NOVELISTICALLY SPEAKING
...and so, here's the thing about novels: they are beasts, four legged with fangs and long, dark hairs, yellow eyes and hoofs that house dark, ragged claws. they are bulbs, planted deep in the earth that you would give tooth and nail to get rid of but every year just keep blooming and blooming. they are cross continent trips on long dark highways; forked roads that sometimes lead nowhere at all. but then, just as you start to panic, looking down at the old gas hand hovering over the red line like a hawk over prey, you realize that hey, look -- there's route 99, it was there all the time. and the beast in the dark you thought was a wolf, turns out to be your sweet lovable dog, good old Langston, woman's best friend.
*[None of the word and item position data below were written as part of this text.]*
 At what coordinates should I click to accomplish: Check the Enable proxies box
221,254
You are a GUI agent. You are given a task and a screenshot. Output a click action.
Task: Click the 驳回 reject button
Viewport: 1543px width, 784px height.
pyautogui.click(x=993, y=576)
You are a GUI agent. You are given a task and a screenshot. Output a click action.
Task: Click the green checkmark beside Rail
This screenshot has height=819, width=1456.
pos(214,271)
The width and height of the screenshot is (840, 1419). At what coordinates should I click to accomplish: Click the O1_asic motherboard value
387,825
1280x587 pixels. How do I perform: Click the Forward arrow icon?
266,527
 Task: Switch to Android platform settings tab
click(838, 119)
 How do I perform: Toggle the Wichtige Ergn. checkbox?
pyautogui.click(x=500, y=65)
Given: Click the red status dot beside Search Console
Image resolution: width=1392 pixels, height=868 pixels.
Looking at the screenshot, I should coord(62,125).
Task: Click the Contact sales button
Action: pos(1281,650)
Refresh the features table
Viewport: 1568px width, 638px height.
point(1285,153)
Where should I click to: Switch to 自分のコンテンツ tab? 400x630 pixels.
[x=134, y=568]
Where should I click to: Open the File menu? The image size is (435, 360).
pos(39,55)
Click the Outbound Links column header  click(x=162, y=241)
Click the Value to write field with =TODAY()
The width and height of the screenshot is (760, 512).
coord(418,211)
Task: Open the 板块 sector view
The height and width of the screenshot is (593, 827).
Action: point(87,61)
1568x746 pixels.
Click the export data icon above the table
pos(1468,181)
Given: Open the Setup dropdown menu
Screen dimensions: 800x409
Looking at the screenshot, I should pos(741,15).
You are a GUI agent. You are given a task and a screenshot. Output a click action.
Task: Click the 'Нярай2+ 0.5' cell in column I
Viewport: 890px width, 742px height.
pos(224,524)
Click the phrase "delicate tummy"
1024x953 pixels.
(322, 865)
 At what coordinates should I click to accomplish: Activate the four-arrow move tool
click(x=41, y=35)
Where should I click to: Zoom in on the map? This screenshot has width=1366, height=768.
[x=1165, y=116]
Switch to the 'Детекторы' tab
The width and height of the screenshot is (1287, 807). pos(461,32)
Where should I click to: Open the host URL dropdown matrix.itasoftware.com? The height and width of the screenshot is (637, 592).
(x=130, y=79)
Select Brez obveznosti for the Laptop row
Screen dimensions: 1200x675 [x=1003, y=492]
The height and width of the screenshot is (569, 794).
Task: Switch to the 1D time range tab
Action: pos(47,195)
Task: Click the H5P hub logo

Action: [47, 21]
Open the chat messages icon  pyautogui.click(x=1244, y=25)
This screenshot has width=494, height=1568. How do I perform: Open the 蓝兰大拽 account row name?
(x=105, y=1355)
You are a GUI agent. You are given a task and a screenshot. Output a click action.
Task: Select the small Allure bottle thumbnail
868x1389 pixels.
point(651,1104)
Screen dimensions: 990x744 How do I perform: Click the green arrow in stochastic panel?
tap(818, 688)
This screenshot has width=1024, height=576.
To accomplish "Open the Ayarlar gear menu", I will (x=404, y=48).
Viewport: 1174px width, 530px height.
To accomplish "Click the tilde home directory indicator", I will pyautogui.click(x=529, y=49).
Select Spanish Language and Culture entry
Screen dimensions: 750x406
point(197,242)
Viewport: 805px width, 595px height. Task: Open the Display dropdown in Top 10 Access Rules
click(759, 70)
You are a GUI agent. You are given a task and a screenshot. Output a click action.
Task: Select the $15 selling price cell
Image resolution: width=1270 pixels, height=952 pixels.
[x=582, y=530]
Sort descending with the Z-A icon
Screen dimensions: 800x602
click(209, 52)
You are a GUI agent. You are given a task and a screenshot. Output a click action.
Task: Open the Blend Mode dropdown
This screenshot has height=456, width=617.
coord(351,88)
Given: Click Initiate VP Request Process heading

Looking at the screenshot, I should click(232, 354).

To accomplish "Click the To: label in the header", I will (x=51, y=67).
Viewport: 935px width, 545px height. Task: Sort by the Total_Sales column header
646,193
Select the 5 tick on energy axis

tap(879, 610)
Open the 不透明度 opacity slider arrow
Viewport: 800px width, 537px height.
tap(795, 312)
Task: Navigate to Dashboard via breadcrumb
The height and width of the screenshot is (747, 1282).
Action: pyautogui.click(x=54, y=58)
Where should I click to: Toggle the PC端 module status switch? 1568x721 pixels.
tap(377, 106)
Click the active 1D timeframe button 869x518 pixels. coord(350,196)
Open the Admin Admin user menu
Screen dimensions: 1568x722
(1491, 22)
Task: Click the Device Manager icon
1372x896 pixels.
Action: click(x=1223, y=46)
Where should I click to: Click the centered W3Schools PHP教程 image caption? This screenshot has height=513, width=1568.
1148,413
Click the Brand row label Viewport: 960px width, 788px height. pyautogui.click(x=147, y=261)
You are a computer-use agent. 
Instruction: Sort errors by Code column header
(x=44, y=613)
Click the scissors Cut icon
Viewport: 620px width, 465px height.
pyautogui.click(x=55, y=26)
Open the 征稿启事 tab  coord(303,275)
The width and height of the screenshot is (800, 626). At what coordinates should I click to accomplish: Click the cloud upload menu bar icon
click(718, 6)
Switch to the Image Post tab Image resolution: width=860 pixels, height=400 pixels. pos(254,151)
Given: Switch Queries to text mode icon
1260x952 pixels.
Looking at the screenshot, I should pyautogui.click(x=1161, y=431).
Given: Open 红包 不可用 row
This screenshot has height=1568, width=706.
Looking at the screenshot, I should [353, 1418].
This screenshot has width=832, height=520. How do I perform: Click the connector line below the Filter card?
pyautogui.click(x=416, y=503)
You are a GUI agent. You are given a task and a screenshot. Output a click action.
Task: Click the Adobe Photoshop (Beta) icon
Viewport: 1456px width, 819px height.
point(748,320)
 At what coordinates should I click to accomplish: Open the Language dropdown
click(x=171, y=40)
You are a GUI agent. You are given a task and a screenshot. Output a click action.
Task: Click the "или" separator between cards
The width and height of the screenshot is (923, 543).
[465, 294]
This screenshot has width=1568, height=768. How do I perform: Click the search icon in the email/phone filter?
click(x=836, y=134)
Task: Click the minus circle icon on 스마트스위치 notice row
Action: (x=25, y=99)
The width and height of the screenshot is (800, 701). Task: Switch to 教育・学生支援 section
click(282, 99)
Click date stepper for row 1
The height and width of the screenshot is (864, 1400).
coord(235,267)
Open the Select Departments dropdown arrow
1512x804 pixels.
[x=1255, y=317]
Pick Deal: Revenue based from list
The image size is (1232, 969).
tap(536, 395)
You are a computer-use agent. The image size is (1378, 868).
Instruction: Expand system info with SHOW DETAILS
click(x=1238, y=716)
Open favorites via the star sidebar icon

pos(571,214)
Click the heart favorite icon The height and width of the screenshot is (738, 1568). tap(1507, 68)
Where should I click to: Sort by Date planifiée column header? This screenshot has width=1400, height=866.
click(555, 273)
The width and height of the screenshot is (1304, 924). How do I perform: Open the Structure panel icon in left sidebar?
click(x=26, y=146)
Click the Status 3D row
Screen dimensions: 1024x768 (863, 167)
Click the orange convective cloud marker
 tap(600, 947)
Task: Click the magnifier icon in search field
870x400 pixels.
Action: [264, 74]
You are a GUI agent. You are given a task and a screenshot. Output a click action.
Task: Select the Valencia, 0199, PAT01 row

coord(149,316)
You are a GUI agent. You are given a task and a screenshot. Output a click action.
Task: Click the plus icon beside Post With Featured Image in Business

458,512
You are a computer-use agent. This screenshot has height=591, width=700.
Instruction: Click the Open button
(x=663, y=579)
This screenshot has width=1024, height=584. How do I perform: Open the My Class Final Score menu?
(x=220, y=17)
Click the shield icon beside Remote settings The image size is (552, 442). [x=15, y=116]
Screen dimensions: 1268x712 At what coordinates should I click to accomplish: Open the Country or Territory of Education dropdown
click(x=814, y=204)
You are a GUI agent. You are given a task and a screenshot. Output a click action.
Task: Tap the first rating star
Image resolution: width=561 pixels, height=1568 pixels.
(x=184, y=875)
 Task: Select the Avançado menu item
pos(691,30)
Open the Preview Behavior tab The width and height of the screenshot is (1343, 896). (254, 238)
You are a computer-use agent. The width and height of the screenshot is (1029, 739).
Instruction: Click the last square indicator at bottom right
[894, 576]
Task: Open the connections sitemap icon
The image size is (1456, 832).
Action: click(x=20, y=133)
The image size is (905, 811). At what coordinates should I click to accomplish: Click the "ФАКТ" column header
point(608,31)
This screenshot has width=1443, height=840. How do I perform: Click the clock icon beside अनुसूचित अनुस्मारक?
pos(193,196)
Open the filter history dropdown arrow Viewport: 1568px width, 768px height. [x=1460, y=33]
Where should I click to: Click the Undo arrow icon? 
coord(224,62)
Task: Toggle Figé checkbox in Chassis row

...and so the problem with most first time novelists and would be novelists is that they are too busy thinking about mile number 3,596; the moment of arrival, the pulling into the station, the "hello ma, i'm here, i made it, i lived to talk about it" moment. too busy worrying about the end, rather than the means. and so if i've learned anything at all it's this: novel writing is a one mile at a time ride. gone are the days that i worry about the next chapter. these days, the days of rewrite and revision, if i can get a tight "right now chapter" where there are no extraneous words, no diversions, no dangling, meaningless verbs i'm happy. if my dialogue sounds the way people speak, with none of the pain-in-the-ass adverbs that pop up in bad literature of ever kind and certainly none of that nagging interior monologue (he thought, she wondered, he considered) then i am good. if i can get just the right hook in the plot to piece to the next hook, i am pleased. and if i know where i'm going, i don't give a rat's ass how i get there, so long as i arrive. if i have to get to mile number 3,596 by greyhound bus sitting next to aunt millie who forgot to put on her polident grip, so be it. if i have to fly next to grandpa joe who's breath is kicking like jackie chan, hey i'll pack my peppermint oil, dab it on a kleenex and pretend all the way there i've got a bad cold....but i will get there.
...the other thing is, i don't talk about the particulars of my novel. it's the whole thing about the power of suggestion. until i reach my destination, i don't need any backseat drivers suggesting i turn right when i know the right way to go is left. and even if it turns out that the way to go *was* right, i'll still be glad for turning left since there's always something useful picked up along the way. and so if an update is needed, then here's the way it is: the novel is coming along great. the "current chapter" rewrites exploded into what now needs to be two chapters and i'm good with it. and this is the thing about revision that i love: the seeing things with a clearer mind, the knowing of the charachters, the peeping under the dress and seeing what's REALLY under there. i'm loving this stage. and not for nothing but the way i see it is, it might be a long ride but you only get one chance to be a virgin. to write in this degree of obscurity. to write from a place where you know you have nothing to lose. where you are under no contract, no deadline. and should i be graced with a two book contract, i will have to say this: i write in my own time, i write for the story not for the deal. i'll be writing until i'm dead so there really isn't a rush for me anymore, which Tao and Shambhala have helped me to understand and embrace.
...and this brings me to why i love poetry so very much. it's economical. it's the bodega down the street where i can run in, run out. there is no threat of running out of gas, because i'm not driving. i'm simply walking, smelling the air, observing the flowers, saying "buenos dias" to mr. rodriguez who owns the joint. i'm in and i'm out. simple as that. poems come to me, i write em down, i do my best to revise them to where i need them to be and that's it. i wrote a piece last week about the children of sudan. fifteen lines at best, it was as if the spirits of the mothers was speaking through me. and that's what it is to me. me, simply the scribe.
...well folks, i'm out. just wanted to plop that on the page. good vibes today. really good. and thanks to tinne for stopping by. she's reading the same book as i, Women Who Run With The Wolves, and the Wayne Dyer, Power of Intention which i just ordered, so how cool is that?
namaste, shalom, peace, and all that,
angel
ps: and by the way, should anyone be alert to how jacked up my punctuation is, it's because it's the kind of thing that i just don't seem to have enough energy to care much about. i do my best, but like with sugar, i put too much of it everywhere. i have an editor that i pay before the real work goes out. sometimes you just gotta bite the bullet.